Gather all lines with "Show" from the records.

* **Input data**:

╭──

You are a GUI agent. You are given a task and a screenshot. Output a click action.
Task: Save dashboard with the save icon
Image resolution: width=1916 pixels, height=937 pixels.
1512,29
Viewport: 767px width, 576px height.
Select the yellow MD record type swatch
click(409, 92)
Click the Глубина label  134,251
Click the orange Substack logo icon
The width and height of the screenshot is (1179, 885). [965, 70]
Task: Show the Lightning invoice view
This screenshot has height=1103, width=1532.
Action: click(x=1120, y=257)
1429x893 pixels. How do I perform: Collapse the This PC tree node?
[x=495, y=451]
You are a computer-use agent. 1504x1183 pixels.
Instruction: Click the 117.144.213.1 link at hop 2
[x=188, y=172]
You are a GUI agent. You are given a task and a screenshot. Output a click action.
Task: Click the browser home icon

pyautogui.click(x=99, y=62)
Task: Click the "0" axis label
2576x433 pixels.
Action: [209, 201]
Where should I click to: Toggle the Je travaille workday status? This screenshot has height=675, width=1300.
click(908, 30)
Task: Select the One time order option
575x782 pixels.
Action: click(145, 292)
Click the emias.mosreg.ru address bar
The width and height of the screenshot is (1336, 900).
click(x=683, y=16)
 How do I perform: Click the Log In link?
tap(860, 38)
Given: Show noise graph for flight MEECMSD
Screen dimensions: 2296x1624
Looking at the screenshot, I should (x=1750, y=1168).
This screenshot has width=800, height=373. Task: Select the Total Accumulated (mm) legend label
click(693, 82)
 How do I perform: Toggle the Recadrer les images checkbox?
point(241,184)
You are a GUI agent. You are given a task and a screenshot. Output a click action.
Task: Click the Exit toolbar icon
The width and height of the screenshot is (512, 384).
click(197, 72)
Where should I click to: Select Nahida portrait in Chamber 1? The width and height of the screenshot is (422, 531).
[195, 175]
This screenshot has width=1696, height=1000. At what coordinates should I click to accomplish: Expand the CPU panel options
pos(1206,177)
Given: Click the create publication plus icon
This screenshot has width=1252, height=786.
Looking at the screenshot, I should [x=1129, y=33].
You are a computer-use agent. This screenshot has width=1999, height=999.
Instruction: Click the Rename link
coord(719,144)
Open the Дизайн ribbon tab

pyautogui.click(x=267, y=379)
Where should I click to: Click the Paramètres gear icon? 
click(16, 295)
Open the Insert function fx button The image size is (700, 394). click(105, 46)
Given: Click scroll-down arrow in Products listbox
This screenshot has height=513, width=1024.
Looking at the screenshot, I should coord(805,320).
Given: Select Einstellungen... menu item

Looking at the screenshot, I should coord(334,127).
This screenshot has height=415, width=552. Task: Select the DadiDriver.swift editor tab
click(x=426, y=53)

╰──

* **Exercise solution**:
Task: Show the Lightning invoice view
Given: Show noise graph for flight MEECMSD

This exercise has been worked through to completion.